Any tool you use, maybe a hindrance if you don’t know how to use it. I’m an obsidian person and I literally live inside obsidian containers. However, I’m always been about visually seeing how my ideas connect to each other. Thanks. Shared your video with my Phd Students.
I think the complexity of the experiment does make a difference on whether we need a project management system or not. I agree the biggest trap is to try building "4-year PhD plan". To overcome the challenge that science project is non-linear. I keep a Kanban column for the "Blocked" project (Besides the popular columns for "To Do", "Doing", "Done"). After 1-2 week, I can review these bottlenecks with my PI and discard ideas that may not be working. In life sciences, experiments take a long time to prepare due to these unique aspects. - A biostatistically sound experiment will need a randomization/blinding process, and often need more than one person to run. - Chemical/antibodies purchases (often takes 14 days!) - Live animal collection/maintenance - Research Assistance/Techinician recruiting/scheduling/training In some ecological studies, we may have to work with a short reproductive season to manipulate the animal/plant. The timeline window of an experiment can be 2-4 weeks, and the experiment can only be repeated next year! So, tools like Trello/Kanban system are really essential to manage the experimental planning/execution. On the other hand, I understand for subjects like math/physics/engineering/ chemistry, setting up an experiment is a matter of a few hours/days, e.g. measuring the material properties in the lab. In that case, I think overplanning with management tools can hurt the science exploration process. One thing I can strongly agree with you is "Do not use Notion!". Although it's certainly the "internet's favorite", I find it's too distracting to set up effectively for complex research projects. People are spending too much time on how to making it prettier. In addition, I don't like how it doesn't offer offline storage (will be a challenge to access notes on Notion in a field site/countries with slow internet). I think OneNote is a much better tool. So far, I suggest the key project management software for a PhD project: OneNote, Toggl (keeping time, as Andy suggested), Trello (or just a wall with post-it stickers), and Zotero (my preferred reference management tool).

**LIST OF TASKS**.
(A) From the PhD project management comments, list the software tools the commenter suggests as key for a PhD project.
(B) Carry on the PhD project management comments from the point where they stop.

**DATASET EXCERPTS**.

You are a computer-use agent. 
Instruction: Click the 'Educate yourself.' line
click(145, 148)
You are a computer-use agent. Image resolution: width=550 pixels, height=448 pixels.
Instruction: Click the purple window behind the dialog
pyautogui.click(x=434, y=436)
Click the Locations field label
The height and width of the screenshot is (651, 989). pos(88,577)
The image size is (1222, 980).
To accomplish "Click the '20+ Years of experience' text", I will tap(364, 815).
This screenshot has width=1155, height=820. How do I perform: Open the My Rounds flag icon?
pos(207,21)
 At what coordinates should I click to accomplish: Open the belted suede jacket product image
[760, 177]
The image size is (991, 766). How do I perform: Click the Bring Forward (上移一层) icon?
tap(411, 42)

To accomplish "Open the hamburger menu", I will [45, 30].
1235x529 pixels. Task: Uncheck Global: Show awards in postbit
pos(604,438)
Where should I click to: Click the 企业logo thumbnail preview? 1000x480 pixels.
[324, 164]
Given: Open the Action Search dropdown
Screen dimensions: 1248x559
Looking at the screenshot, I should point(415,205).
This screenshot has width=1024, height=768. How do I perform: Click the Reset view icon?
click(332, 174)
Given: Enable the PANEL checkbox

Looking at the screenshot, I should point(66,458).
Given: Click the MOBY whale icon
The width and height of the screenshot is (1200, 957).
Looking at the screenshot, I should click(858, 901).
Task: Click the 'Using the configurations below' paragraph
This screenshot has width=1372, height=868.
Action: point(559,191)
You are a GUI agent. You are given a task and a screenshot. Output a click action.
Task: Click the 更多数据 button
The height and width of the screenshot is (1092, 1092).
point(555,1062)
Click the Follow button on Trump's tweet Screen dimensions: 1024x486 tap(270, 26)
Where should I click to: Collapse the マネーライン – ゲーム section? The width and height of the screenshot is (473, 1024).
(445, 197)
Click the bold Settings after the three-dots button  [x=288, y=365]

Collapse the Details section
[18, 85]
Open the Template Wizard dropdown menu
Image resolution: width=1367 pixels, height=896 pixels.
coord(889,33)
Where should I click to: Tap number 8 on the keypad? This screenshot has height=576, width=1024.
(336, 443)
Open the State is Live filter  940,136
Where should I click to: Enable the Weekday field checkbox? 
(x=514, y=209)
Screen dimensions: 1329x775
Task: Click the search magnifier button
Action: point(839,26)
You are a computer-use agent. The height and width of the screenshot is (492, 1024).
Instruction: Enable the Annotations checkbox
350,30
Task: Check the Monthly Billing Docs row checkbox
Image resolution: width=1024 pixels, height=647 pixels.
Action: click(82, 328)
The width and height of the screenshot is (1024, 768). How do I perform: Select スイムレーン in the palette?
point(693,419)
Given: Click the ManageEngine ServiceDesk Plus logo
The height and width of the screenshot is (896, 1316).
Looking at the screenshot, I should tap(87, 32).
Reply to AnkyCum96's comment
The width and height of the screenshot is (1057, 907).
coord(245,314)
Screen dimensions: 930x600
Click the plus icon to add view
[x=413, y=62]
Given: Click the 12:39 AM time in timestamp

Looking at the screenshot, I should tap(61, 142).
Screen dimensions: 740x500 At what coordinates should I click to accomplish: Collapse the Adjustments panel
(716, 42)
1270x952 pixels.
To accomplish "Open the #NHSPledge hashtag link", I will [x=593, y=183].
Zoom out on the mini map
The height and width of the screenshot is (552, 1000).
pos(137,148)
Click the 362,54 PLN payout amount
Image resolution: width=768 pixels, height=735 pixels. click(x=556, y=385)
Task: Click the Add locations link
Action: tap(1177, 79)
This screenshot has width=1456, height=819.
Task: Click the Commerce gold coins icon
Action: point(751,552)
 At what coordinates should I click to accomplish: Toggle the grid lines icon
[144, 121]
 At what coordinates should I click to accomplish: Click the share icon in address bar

**ANSWERS PER TASK**.
(A) OneNote, Toggl, Trello, Zotero

(B)
True indeed! I checked out a couple last week and I just couldn't see how they would actually fit into my program. There are far too many life and research variables
Perfect video. I also tried some of this "productivity tools". And it doesn't work. The only thing that work for me is to use a task manager, but is only to don't forget somethings. Because when I do research I take a lot of notes in my book and also put a lot of todo (totry for research jaja) and sometimes if I don't put in the tasks manager I used to forget something
Hello, Academia Insider Community Membership doesn't support Paypal, why? I'm in china and no another way to pay I think, especially I'm Syrian and American sanctions affecting everything related to payments regards
Typey tappey, write the paper- this made me laugh as I’ve just finished the second draft of a paper 😂 Thanks for all the helpful videos, it’s like you are my virtual cheerleader.
Just think a spreadsheet aka list of things to look up and think / remember. I looked at the tools. Just thought the tool was overly complex. I'm not sure obsidian is a productivity tool. Just seemed a complex tool to link concepts. I think. Too complex for my productivity.